Multnomah County Commissioner Deborah Kafoury said at an April 27 press conference about the report that she extended her “deepest sympathies” to the families and friends of those who died on the streets last year.
“While we may not know their names,” Kafoury said, “the details of their deaths may give us a way to save other lives.”
Kafoury said a task force will be assembled to broaden the report’s scope to include more information, and to advise government officials on what to do next.
“This is not what a strong healthy community looks like,’’ Kafoury said. “And it’s not what most of us aspire to for the place we call home.’’
Only 11 of the 47 died a “natural,’’ death. Most died of preventable accidents from substance overdose or trauma. They included four suicides and one homicide. Two of the deaths were from an undetermined cause.
Dr. Lewis said the tally is an underestimate as it doesn’t include anyone who died while under a doctor’s care or in a hospital. He said the report is intended to be the first step in what should be a sustainable and efficient way to provide an annual report of what is happening to people who are homeless in Multnomah County.
Israel Bayer, executive director of Street Roots, said every day his staff has “watched and witnessed’’ those who died on the streets. He called homelessness “a traumatizing experience to survive day to day.’’

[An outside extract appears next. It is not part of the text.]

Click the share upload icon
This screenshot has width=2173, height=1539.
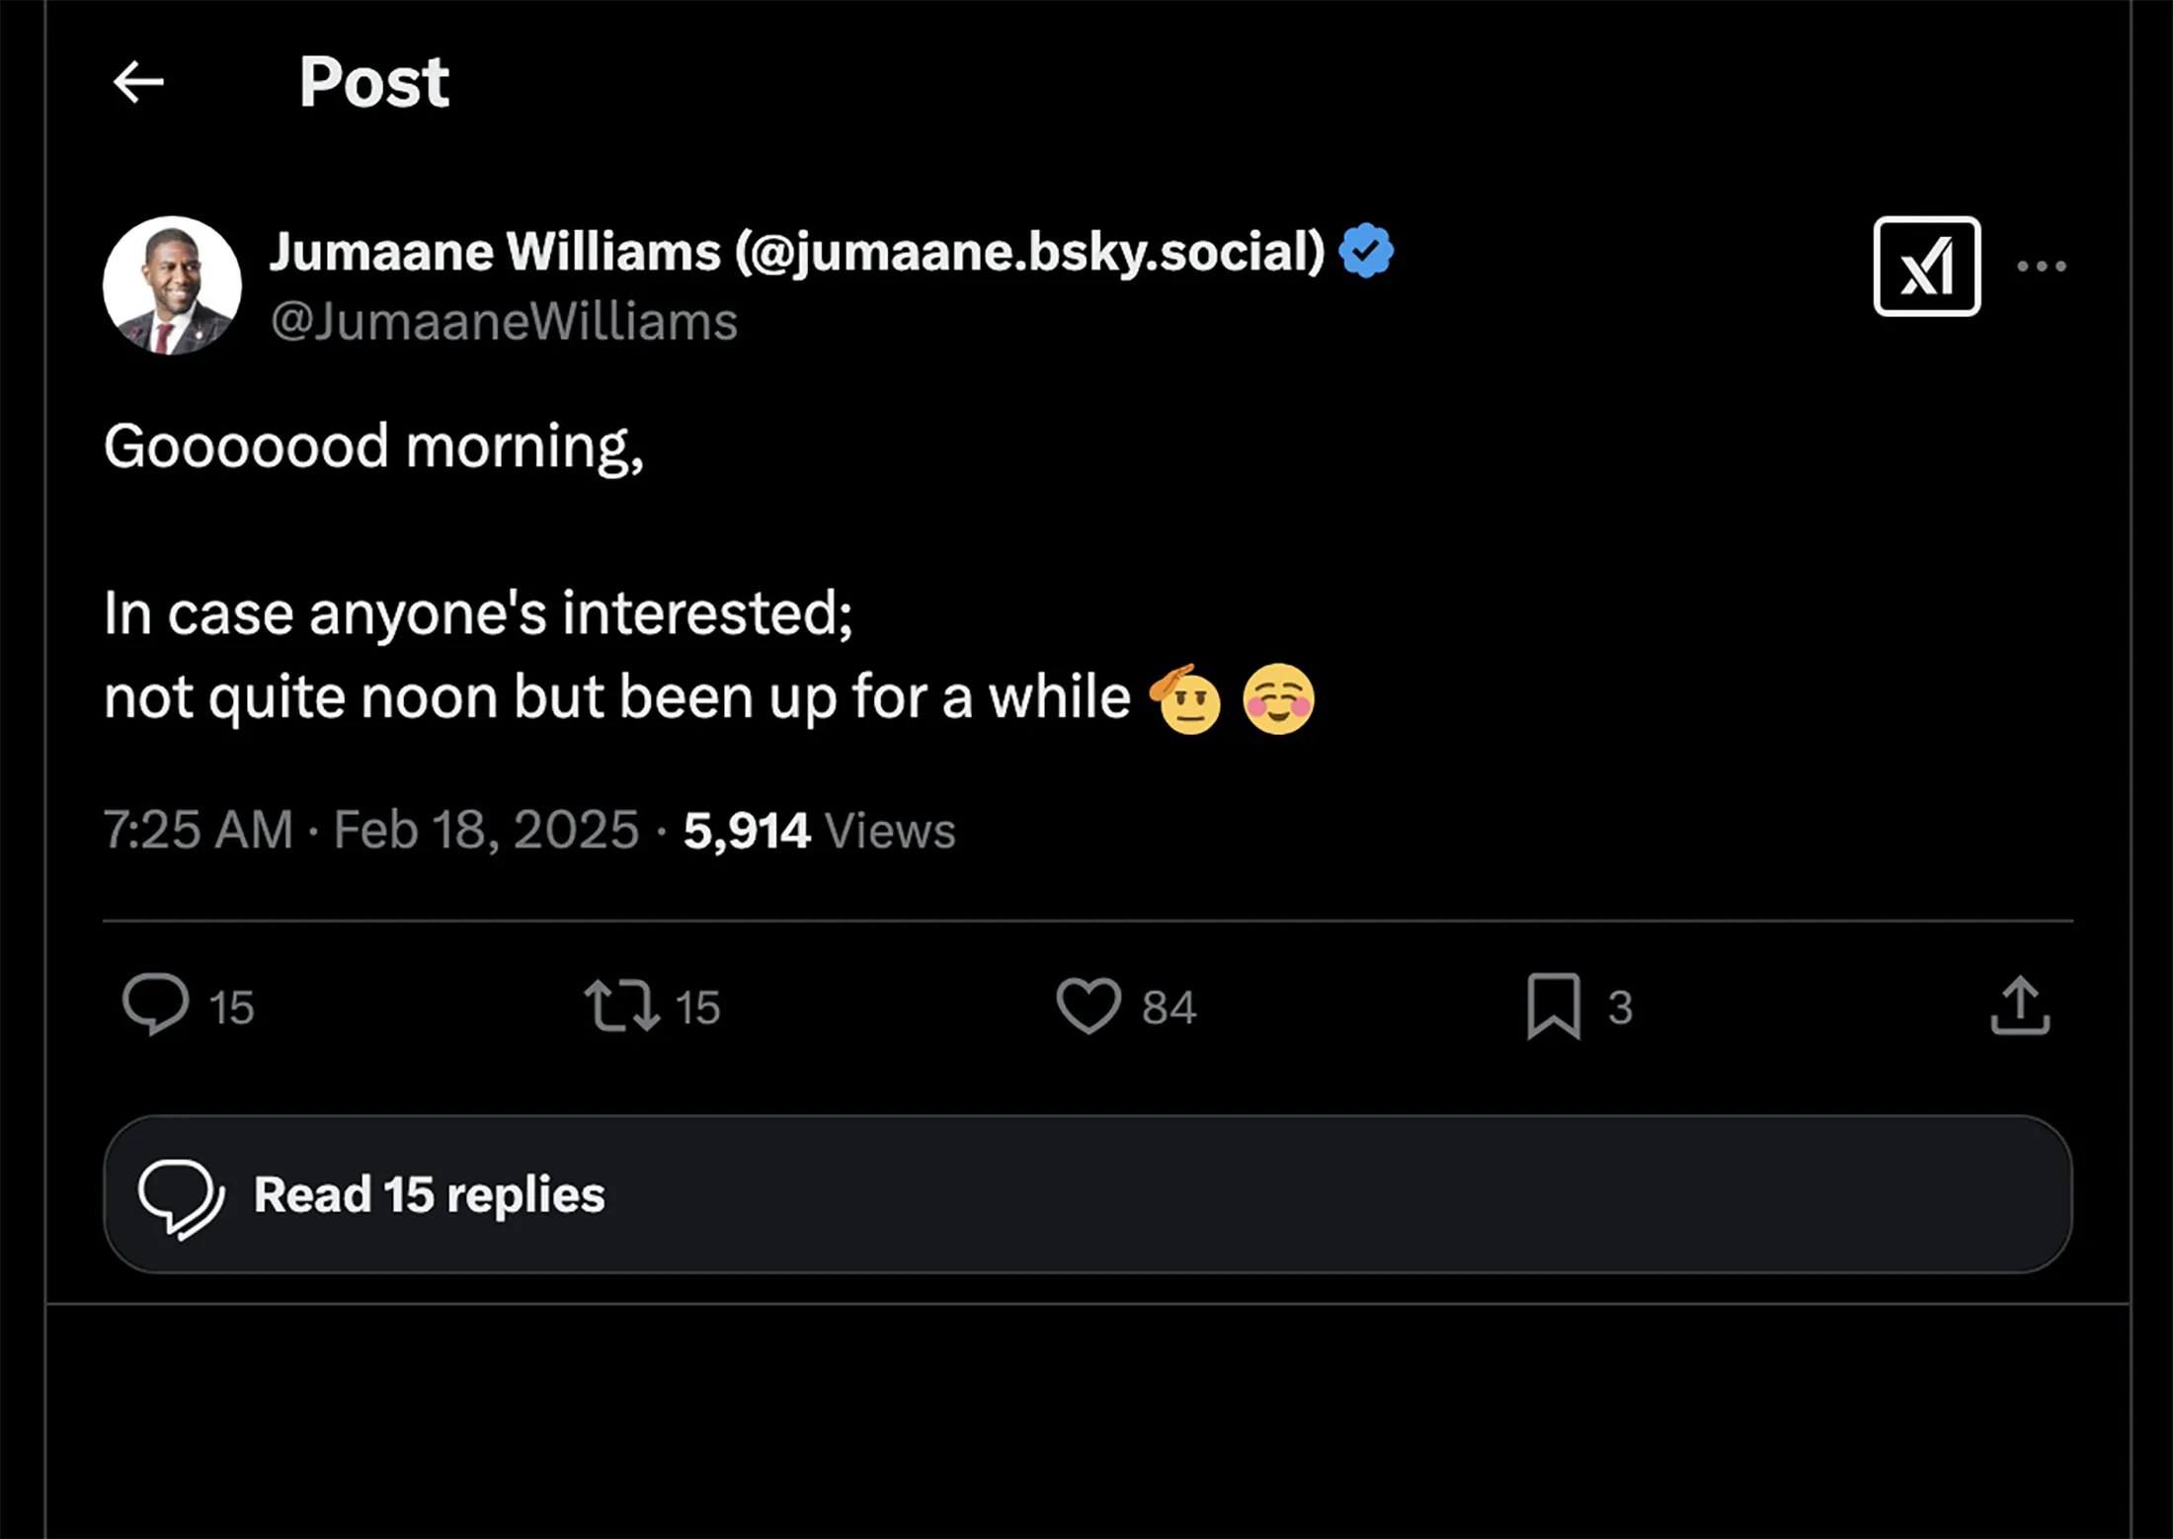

“In these tough budget times, as people are making decisions,” Bayer said, “it’s important to take into account as a government and community that people’s lives are depending on it.”
Portland City Commissioner Nick Fish thanked Multnomah County’s Health Department, Kafoury and Street Roots for their work on the report. He also termed the findings “shameful.’’
“This is a call to action,’’ said Fish, whose council portfolio includes being the commissioner in charge of the Portland Housing Bureau. “And each of us has a role to play.”